De Venecia son quits UNA Senate slate at last minute

Joey de Venecia. INQUIRER FILE PHOTO

The United Nationalist Alliance (UNA) kicked off the election season on Monday on the wrong foot.

One of the coalition’s candidate, businessman Joey de Venecia, pulled out at the last minute, guest candidates gave it the snub and organizers abandoned gimmicks planned for the collective filing of the certificates of candidacy of its senatorial slate in the Commission on Elections (Comelec).

UNA leaders—Vice President Jejomar Binay and former President Joseph Estrada—and its senatorial candidates were mostly on the defensive in their media interviews in their assembly point at the  Manila Hotel  as they downplayed the  departure of De Venecia from the decimated ticket.

There was rife speculation on who would take the place of De Venecia from television host Edu Manzano to spurned Liberal Party senator wannabe Quezon Rep. Lorenzo Tañada III.

San Juan Rep. Joseph Victor Ejercito said that he felt bad that his friend Tañada was abandoned by his party and that he would endorse UNA’s adoption of Tañada.  However, Binay declared that UNA was not considering Tañada “anymore.”

The Binay-Estrada  event also lost much of its glitter as three of its guest candidates—Senators Loren Legarda and Francis Escudero and Movie and Television Review and Classification Board Chair Grace Poe-Llamanzares—attended the Liberal Party bash at Club Filipino while they were no-shows at the Manila Hotel.

On the defensive

Binay and Estrada spent most of their time answering media’s questions on how UNA would be moving forward after being snubbed by Legarda, Escudero and Poe after the coalition made a big splash of these top contenders’ supposed decision to join UNA.

“We believe we will win, we have a strong lineup,”  Estrada said, brushing off the snub. He said that with Binay and Senate President Juan Ponce Enrile, the coalition would make a decision on the guest candidates soon. “We will make a policy on that,” said Estrada.

The UNA event also did not live up to its hype as the gathering lacked  cohesion among the candidates, and organizers abandoned some of its promised highlights, such as Estrada driving a jeep to ferry the candidates to the Comelec at “ala-una” (they were a few minutes late). They  rode a minibus wrapped in Binay’s violet-themed slogan and they also dropped the plan to stop over at Manila Cathedral for a short prayer.

De Venecia, who was under the  public spotlight in 2007 with his explosive testimonies on the National Broadband Network controversy, lost his bid for a Senate seat in 2010.

‘My time will come’

In deciding to leave the slate this time, De Venecia said his investments in the business process outsourcing  and technology sectors would need his full attention to continue gains in recent years.

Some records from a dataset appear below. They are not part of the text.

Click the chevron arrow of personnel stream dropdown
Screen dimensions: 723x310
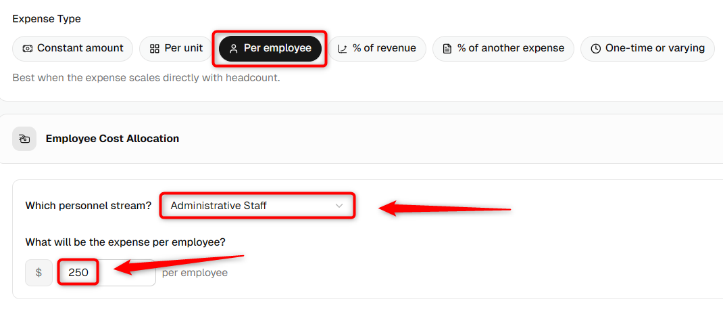click(x=339, y=206)
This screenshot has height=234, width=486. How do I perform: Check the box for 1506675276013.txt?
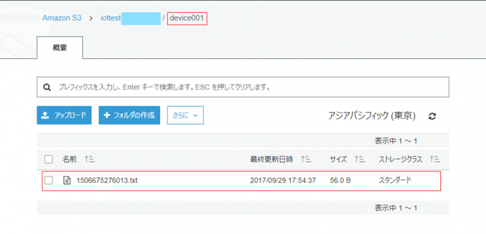(48, 180)
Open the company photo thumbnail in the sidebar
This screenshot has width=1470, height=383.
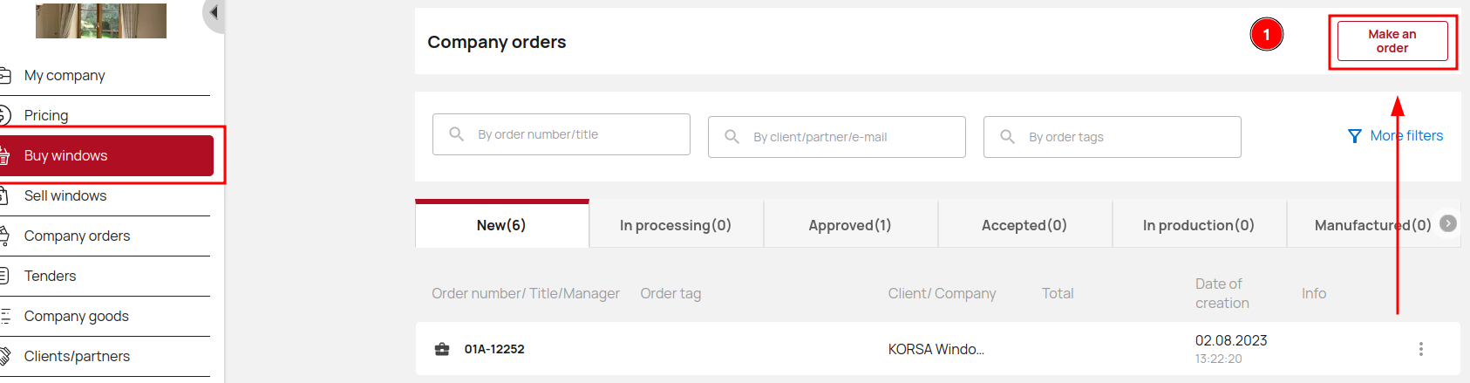click(101, 20)
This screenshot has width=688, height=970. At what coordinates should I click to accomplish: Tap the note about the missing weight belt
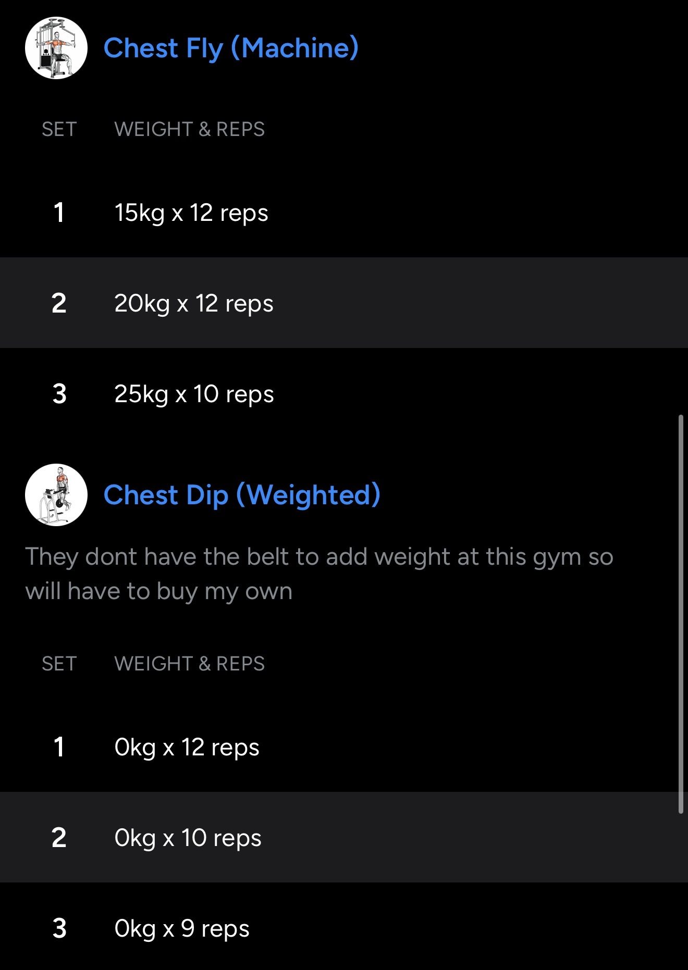[x=319, y=574]
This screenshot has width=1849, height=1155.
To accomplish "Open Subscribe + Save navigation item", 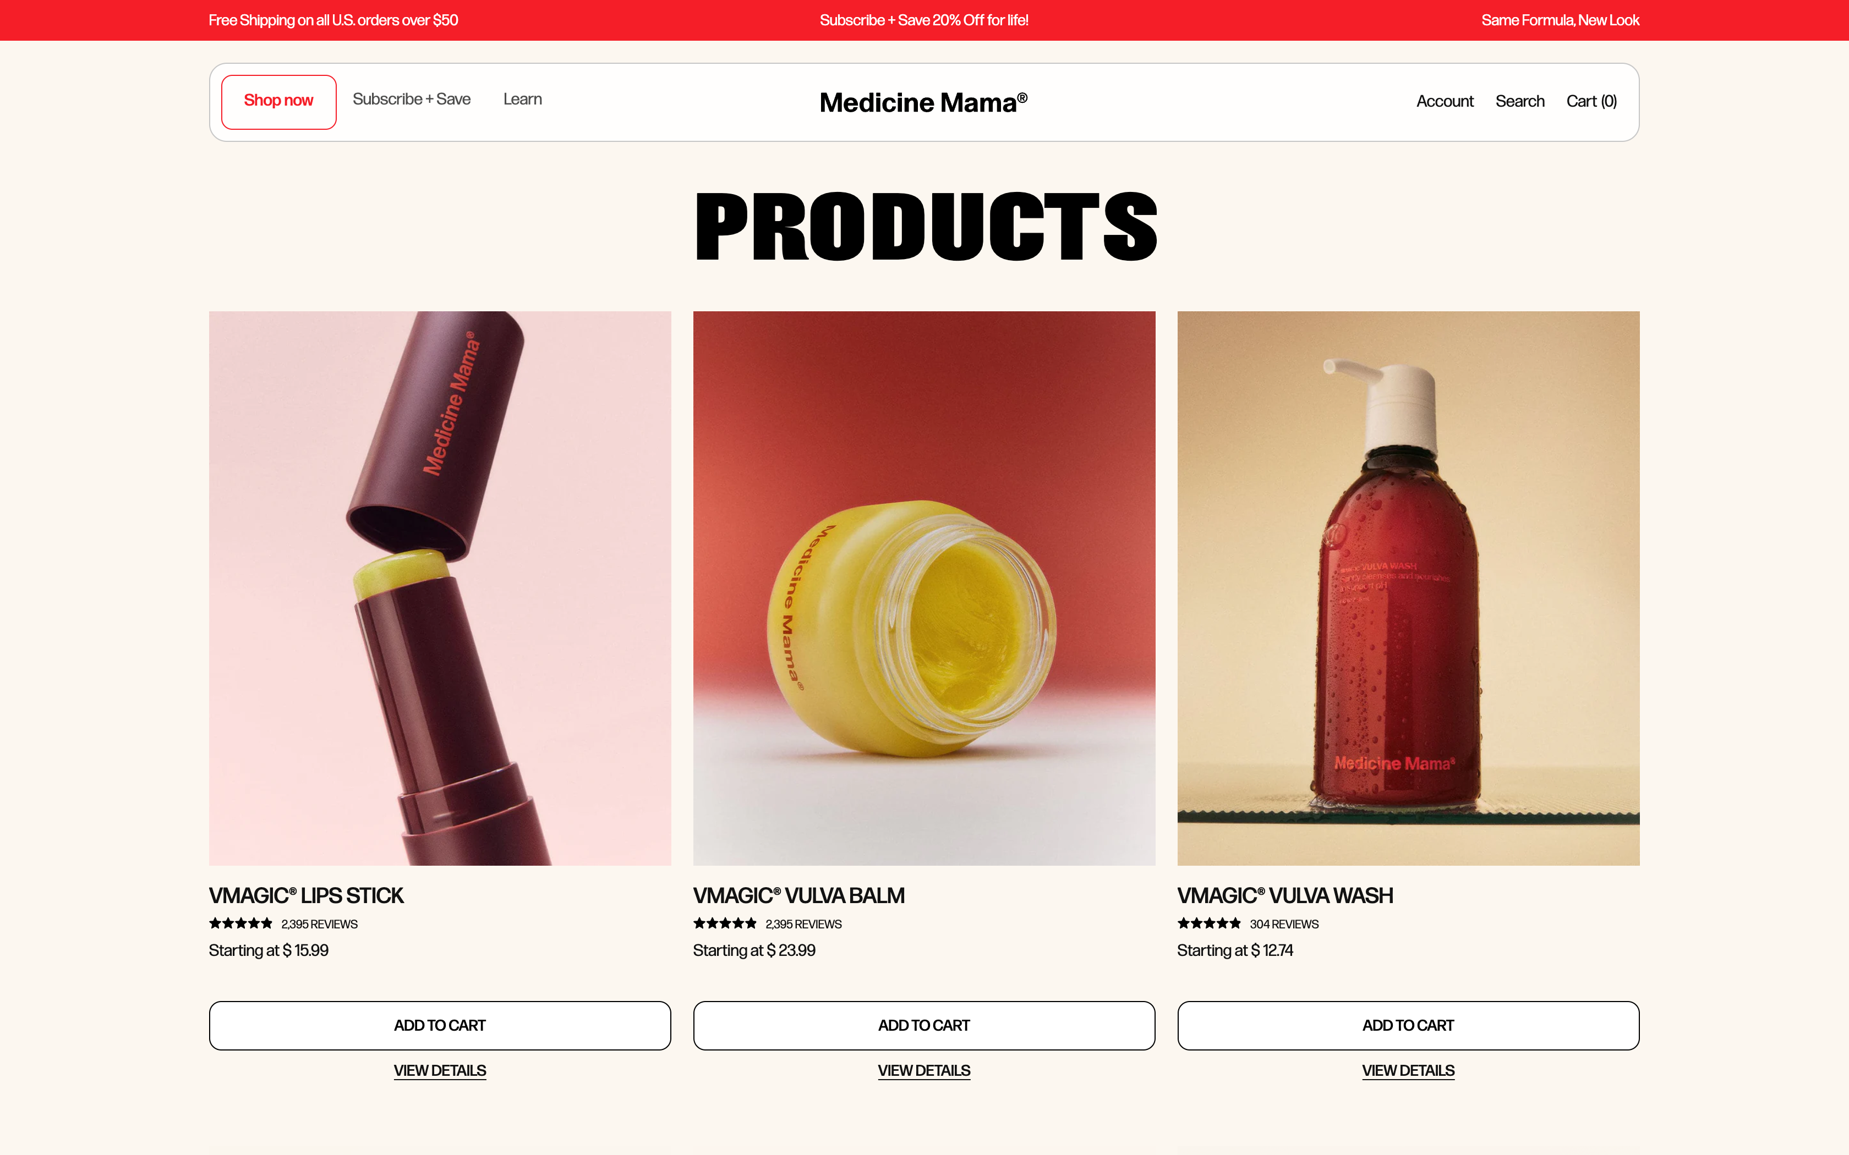I will [x=411, y=99].
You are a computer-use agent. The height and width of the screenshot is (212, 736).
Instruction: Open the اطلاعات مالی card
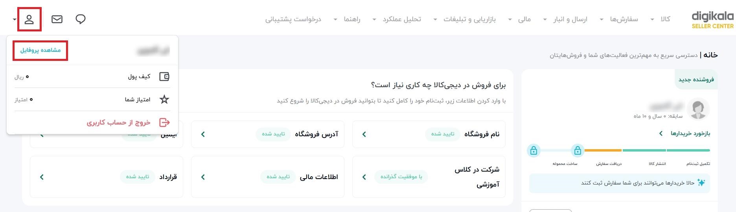coord(268,177)
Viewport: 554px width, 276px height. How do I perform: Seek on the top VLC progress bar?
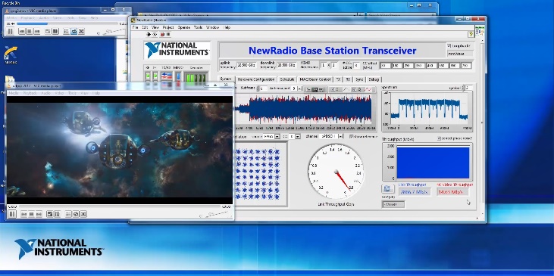point(67,23)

“I have therefore decided not to run for the Senate in 2013. Instead, I will pursue these immediate business endeavors bringing investments and jobs to our country. In so doing, I shall have achieved through business what I will only begin achieving through the Senate,” he said. “My time in the Philippine Senate will come.”

UNA secretary general Navotas Rep. Tobias Tiangco shrugged off speculation that De Venecia’s withdrawal stemmed from his poor showing in the surveys. He was reported to be No. 13.

Enrile said that De Venecia, the namesake son of the former House Speaker, was just being  “a very practical person just like his dad.”

He said that UNA did not have to fill the entire 12 slots in its Senate lineup. “Even in war, it’s not the number of generals that you have. It’s the quality of the generals that you have that makes the difference,” he said.